▸ **DATASET ROWS**
──────
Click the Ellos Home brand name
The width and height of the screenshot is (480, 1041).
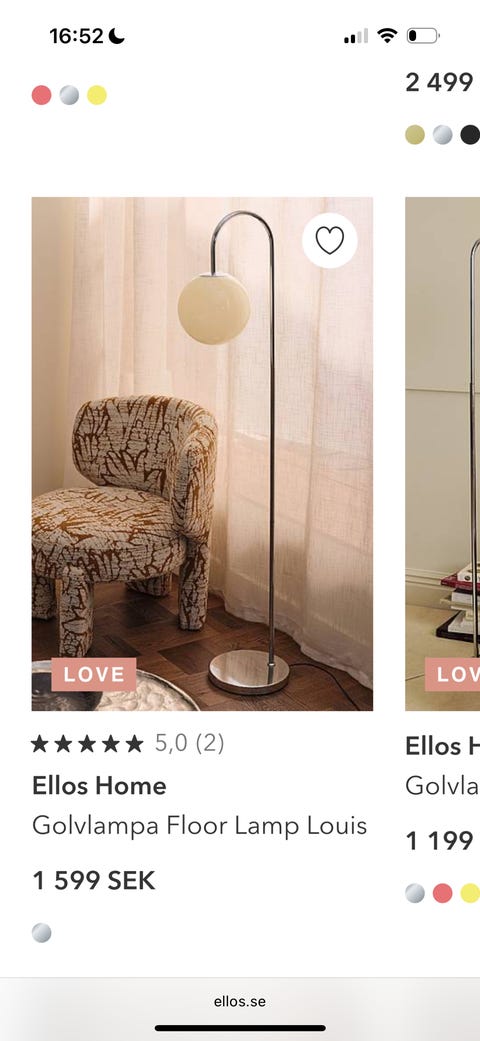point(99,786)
──────
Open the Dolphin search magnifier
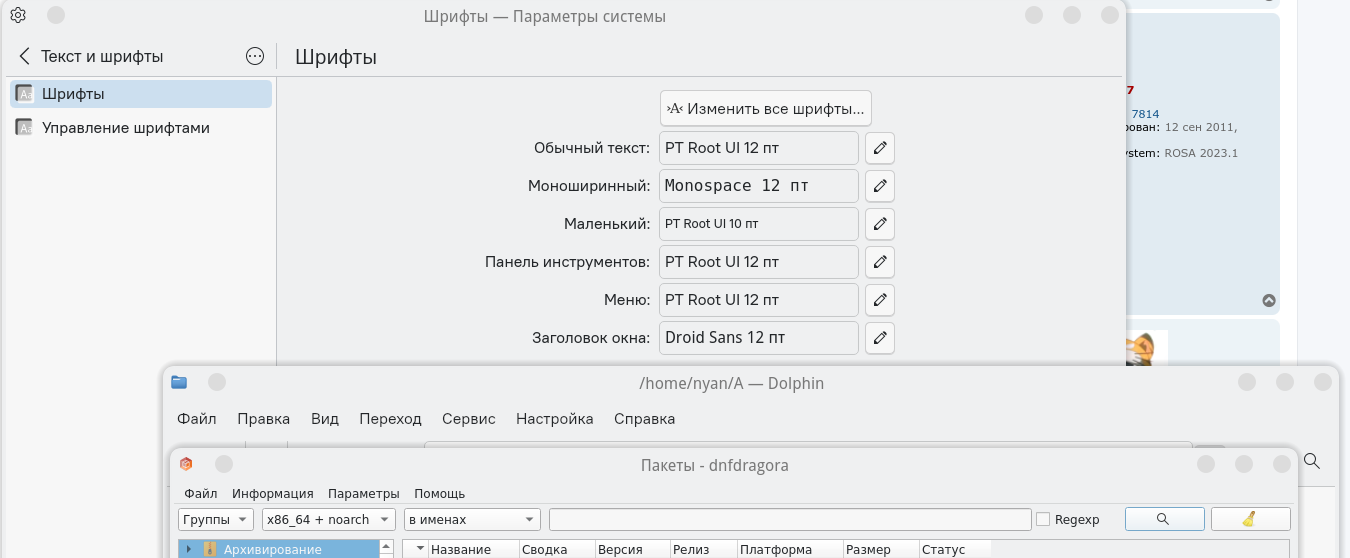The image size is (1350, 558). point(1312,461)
──────
▸ **TASK DETAILS**
Please turn the lines of the items into a numbered list with no blank lines, beginning at the line that contains "Click the Ellos Home brand name" and stopping after the line that contains "point(99,786)". Leave the pictures out of your answer.

▸ **EXPECTED ANSWER**
1. Click the Ellos Home brand name
2. The width and height of the screenshot is (480, 1041).
3. point(99,786)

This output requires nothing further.